DESCRIPTION OF THE TASK
Could you transcribe all of the data word for word?

(TASK DATA Opens)

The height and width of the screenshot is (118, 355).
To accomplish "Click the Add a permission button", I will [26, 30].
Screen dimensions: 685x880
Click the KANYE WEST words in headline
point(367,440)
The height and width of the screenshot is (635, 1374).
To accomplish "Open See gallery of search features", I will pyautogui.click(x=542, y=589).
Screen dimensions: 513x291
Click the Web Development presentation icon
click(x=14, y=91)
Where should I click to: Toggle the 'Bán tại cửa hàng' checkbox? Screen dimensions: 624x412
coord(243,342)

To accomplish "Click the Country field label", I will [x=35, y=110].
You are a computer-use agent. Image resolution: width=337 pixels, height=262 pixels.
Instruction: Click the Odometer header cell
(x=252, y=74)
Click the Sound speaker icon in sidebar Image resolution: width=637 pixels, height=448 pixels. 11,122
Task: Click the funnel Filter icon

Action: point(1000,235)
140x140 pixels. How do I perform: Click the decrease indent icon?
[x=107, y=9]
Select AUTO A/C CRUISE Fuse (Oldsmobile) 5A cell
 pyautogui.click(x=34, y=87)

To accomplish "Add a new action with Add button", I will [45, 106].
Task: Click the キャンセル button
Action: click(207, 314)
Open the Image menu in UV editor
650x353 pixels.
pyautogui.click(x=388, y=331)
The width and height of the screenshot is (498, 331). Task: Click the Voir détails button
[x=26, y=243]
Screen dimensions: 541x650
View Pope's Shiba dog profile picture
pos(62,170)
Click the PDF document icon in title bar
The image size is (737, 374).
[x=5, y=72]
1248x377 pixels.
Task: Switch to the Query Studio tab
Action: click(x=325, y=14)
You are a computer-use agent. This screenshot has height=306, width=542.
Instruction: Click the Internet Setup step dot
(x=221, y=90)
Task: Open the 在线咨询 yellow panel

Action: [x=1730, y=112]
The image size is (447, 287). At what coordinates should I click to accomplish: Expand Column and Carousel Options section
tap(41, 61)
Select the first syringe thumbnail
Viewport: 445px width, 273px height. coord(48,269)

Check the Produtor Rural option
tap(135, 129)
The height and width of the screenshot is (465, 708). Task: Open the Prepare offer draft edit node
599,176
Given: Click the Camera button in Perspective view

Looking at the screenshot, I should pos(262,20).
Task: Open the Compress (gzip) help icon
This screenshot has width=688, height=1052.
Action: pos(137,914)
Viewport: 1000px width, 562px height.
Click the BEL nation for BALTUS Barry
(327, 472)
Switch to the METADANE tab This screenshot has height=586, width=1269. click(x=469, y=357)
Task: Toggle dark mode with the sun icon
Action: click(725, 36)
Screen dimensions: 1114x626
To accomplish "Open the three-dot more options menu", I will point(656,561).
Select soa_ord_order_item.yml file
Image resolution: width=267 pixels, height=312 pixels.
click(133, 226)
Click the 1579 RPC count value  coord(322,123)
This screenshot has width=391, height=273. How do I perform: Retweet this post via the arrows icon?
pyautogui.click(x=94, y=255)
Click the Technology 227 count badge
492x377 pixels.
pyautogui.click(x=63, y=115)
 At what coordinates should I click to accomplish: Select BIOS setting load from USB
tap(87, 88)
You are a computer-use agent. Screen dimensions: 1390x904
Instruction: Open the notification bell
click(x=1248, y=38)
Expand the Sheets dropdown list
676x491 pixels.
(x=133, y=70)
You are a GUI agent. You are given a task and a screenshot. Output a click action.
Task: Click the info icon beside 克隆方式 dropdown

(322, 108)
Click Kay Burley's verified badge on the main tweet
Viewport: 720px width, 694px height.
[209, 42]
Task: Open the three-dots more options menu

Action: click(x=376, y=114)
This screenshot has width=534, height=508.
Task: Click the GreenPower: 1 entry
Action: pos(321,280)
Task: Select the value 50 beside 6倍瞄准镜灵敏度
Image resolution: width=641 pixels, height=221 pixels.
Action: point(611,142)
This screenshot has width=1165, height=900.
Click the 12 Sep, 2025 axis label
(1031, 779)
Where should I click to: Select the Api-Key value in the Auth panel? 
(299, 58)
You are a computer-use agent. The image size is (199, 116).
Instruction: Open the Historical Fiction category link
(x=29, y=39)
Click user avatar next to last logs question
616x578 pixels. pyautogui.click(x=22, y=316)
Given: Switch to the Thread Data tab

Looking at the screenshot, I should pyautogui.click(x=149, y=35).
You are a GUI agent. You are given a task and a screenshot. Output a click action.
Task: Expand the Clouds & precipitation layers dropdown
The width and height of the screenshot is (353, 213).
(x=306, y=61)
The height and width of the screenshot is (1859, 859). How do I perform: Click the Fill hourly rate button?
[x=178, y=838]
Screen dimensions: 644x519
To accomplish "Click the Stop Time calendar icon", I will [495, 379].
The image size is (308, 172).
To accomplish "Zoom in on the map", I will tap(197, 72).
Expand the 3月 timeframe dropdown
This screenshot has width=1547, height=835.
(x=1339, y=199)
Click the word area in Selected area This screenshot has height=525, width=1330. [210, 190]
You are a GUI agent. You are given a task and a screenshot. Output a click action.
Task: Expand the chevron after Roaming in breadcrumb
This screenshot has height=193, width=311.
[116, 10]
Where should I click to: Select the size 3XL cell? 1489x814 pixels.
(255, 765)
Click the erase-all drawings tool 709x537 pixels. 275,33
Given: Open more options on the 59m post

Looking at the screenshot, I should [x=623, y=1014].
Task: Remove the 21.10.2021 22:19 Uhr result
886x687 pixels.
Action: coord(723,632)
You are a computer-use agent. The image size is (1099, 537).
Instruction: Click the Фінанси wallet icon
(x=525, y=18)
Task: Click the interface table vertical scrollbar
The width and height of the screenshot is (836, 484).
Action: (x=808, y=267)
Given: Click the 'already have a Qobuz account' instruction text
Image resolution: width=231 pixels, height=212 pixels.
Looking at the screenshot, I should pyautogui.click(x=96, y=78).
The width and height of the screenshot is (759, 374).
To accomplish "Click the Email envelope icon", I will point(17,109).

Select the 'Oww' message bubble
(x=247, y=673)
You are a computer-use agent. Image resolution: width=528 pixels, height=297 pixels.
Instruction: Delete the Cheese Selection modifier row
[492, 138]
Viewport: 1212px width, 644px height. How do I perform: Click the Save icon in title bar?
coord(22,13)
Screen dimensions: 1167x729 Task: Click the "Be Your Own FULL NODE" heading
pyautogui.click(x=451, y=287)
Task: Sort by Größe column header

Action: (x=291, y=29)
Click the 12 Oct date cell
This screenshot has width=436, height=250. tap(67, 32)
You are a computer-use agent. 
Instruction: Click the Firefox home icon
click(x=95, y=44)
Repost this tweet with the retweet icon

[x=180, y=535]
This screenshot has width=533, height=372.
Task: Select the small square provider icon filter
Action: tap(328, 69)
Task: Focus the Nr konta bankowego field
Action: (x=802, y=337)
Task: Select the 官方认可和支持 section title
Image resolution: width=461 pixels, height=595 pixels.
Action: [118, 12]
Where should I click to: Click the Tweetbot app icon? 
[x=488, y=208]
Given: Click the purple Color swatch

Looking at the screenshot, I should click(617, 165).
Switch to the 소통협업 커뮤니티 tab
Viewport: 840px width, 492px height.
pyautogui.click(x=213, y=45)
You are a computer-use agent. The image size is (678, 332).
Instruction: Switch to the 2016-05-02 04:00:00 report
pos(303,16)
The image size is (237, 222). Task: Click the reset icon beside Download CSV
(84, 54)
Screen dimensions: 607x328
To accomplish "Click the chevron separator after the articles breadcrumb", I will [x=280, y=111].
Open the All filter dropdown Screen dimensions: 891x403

(TASK DATA Closes)

SOLUTION BELOW
The height and width of the screenshot is (118, 355).
To accomplish "Click the Add a permission button", I will [26, 30].
Screen dimensions: 685x880
Click the KANYE WEST words in headline
point(367,440)
The height and width of the screenshot is (635, 1374).
To accomplish "Open See gallery of search features", I will pyautogui.click(x=542, y=589).
Screen dimensions: 513x291
Click the Web Development presentation icon
click(x=14, y=91)
Where should I click to: Toggle the 'Bán tại cửa hàng' checkbox? Screen dimensions: 624x412
coord(243,342)

To accomplish "Click the Country field label", I will [x=35, y=110].
You are a computer-use agent. Image resolution: width=337 pixels, height=262 pixels.
Instruction: Click the Odometer header cell
(x=252, y=74)
Click the Sound speaker icon in sidebar Image resolution: width=637 pixels, height=448 pixels. 11,122
Task: Click the funnel Filter icon

Action: point(1000,235)
140x140 pixels. How do I perform: Click the decrease indent icon?
[x=107, y=9]
Select AUTO A/C CRUISE Fuse (Oldsmobile) 5A cell
 pyautogui.click(x=34, y=87)

To accomplish "Add a new action with Add button", I will [45, 106].
Task: Click the キャンセル button
Action: click(207, 314)
Open the Image menu in UV editor
650x353 pixels.
pyautogui.click(x=388, y=331)
The width and height of the screenshot is (498, 331). Task: Click the Voir détails button
[x=26, y=243]
Screen dimensions: 541x650
View Pope's Shiba dog profile picture
pos(62,170)
Click the PDF document icon in title bar
The image size is (737, 374).
[x=5, y=72]
1248x377 pixels.
Task: Switch to the Query Studio tab
Action: click(x=325, y=14)
You are a computer-use agent. This screenshot has height=306, width=542.
Instruction: Click the Internet Setup step dot
(x=221, y=90)
Task: Open the 在线咨询 yellow panel

Action: [x=1730, y=112]
The image size is (447, 287). At what coordinates should I click to accomplish: Expand Column and Carousel Options section
tap(41, 61)
Select the first syringe thumbnail
Viewport: 445px width, 273px height. coord(48,269)

Check the Produtor Rural option
tap(135, 129)
The height and width of the screenshot is (465, 708). Task: Open the Prepare offer draft edit node
599,176
Given: Click the Camera button in Perspective view

Looking at the screenshot, I should pos(262,20).
Task: Open the Compress (gzip) help icon
This screenshot has width=688, height=1052.
Action: pos(137,914)
Viewport: 1000px width, 562px height.
Click the BEL nation for BALTUS Barry
(327, 472)
Switch to the METADANE tab This screenshot has height=586, width=1269. click(x=469, y=357)
Task: Toggle dark mode with the sun icon
Action: click(725, 36)
Screen dimensions: 1114x626
To accomplish "Open the three-dot more options menu", I will point(656,561).
Select soa_ord_order_item.yml file
Image resolution: width=267 pixels, height=312 pixels.
click(133, 226)
Click the 1579 RPC count value  coord(322,123)
This screenshot has width=391, height=273. How do I perform: Retweet this post via the arrows icon?
pyautogui.click(x=94, y=255)
Click the Technology 227 count badge
492x377 pixels.
pyautogui.click(x=63, y=115)
 At what coordinates should I click to accomplish: Select BIOS setting load from USB
tap(87, 88)
You are a computer-use agent. Screen dimensions: 1390x904
Instruction: Open the notification bell
click(x=1248, y=38)
Expand the Sheets dropdown list
676x491 pixels.
(x=133, y=70)
You are a GUI agent. You are given a task and a screenshot. Output a click action.
Task: Click the info icon beside 克隆方式 dropdown

(322, 108)
Click Kay Burley's verified badge on the main tweet
Viewport: 720px width, 694px height.
[209, 42]
Task: Open the three-dots more options menu

Action: click(x=376, y=114)
This screenshot has width=534, height=508.
Task: Click the GreenPower: 1 entry
Action: pos(321,280)
Task: Select the value 50 beside 6倍瞄准镜灵敏度
Image resolution: width=641 pixels, height=221 pixels.
Action: point(611,142)
This screenshot has width=1165, height=900.
Click the 12 Sep, 2025 axis label
(1031, 779)
Where should I click to: Select the Api-Key value in the Auth panel? 
(299, 58)
You are a computer-use agent. The image size is (199, 116).
Instruction: Open the Historical Fiction category link
(x=29, y=39)
Click user avatar next to last logs question
616x578 pixels. pyautogui.click(x=22, y=316)
Given: Switch to the Thread Data tab

Looking at the screenshot, I should pyautogui.click(x=149, y=35).
You are a GUI agent. You are given a task and a screenshot. Output a click action.
Task: Expand the Clouds & precipitation layers dropdown
The width and height of the screenshot is (353, 213).
(x=306, y=61)
The height and width of the screenshot is (1859, 859). How do I perform: Click the Fill hourly rate button?
[x=178, y=838]
Screen dimensions: 644x519
To accomplish "Click the Stop Time calendar icon", I will [495, 379].
The image size is (308, 172).
To accomplish "Zoom in on the map", I will tap(197, 72).
Expand the 3月 timeframe dropdown
This screenshot has width=1547, height=835.
(x=1339, y=199)
Click the word area in Selected area This screenshot has height=525, width=1330. [210, 190]
You are a GUI agent. You are given a task and a screenshot. Output a click action.
Task: Expand the chevron after Roaming in breadcrumb
This screenshot has height=193, width=311.
[116, 10]
Where should I click to: Select the size 3XL cell? 1489x814 pixels.
(255, 765)
Click the erase-all drawings tool 709x537 pixels. 275,33
Given: Open more options on the 59m post

Looking at the screenshot, I should [x=623, y=1014].
Task: Remove the 21.10.2021 22:19 Uhr result
886x687 pixels.
Action: coord(723,632)
You are a computer-use agent. The image size is (1099, 537).
Instruction: Click the Фінанси wallet icon
(x=525, y=18)
Task: Click the interface table vertical scrollbar
The width and height of the screenshot is (836, 484).
Action: (x=808, y=267)
Given: Click the 'already have a Qobuz account' instruction text
Image resolution: width=231 pixels, height=212 pixels.
Looking at the screenshot, I should pyautogui.click(x=96, y=78).
The width and height of the screenshot is (759, 374).
To accomplish "Click the Email envelope icon", I will point(17,109).

Select the 'Oww' message bubble
(x=247, y=673)
You are a computer-use agent. Image resolution: width=528 pixels, height=297 pixels.
Instruction: Delete the Cheese Selection modifier row
[492, 138]
Viewport: 1212px width, 644px height. How do I perform: Click the Save icon in title bar?
coord(22,13)
Screen dimensions: 1167x729 Task: Click the "Be Your Own FULL NODE" heading
pyautogui.click(x=451, y=287)
Task: Sort by Größe column header

Action: (x=291, y=29)
Click the 12 Oct date cell
This screenshot has width=436, height=250. tap(67, 32)
You are a computer-use agent. 
Instruction: Click the Firefox home icon
click(x=95, y=44)
Repost this tweet with the retweet icon

[x=180, y=535]
This screenshot has width=533, height=372.
Task: Select the small square provider icon filter
Action: tap(328, 69)
Task: Focus the Nr konta bankowego field
Action: (x=802, y=337)
Task: Select the 官方认可和支持 section title
Image resolution: width=461 pixels, height=595 pixels.
Action: [118, 12]
Where should I click to: Click the Tweetbot app icon? 
[x=488, y=208]
Given: Click the purple Color swatch

Looking at the screenshot, I should click(617, 165).
Switch to the 소통협업 커뮤니티 tab
Viewport: 840px width, 492px height.
pyautogui.click(x=213, y=45)
You are a computer-use agent. The image size is (678, 332).
Instruction: Switch to the 2016-05-02 04:00:00 report
pos(303,16)
The image size is (237, 222). Task: Click the reset icon beside Download CSV
(84, 54)
Screen dimensions: 607x328
To accomplish "Click the chevron separator after the articles breadcrumb", I will [x=280, y=111].
Open the All filter dropdown Screen dimensions: 891x403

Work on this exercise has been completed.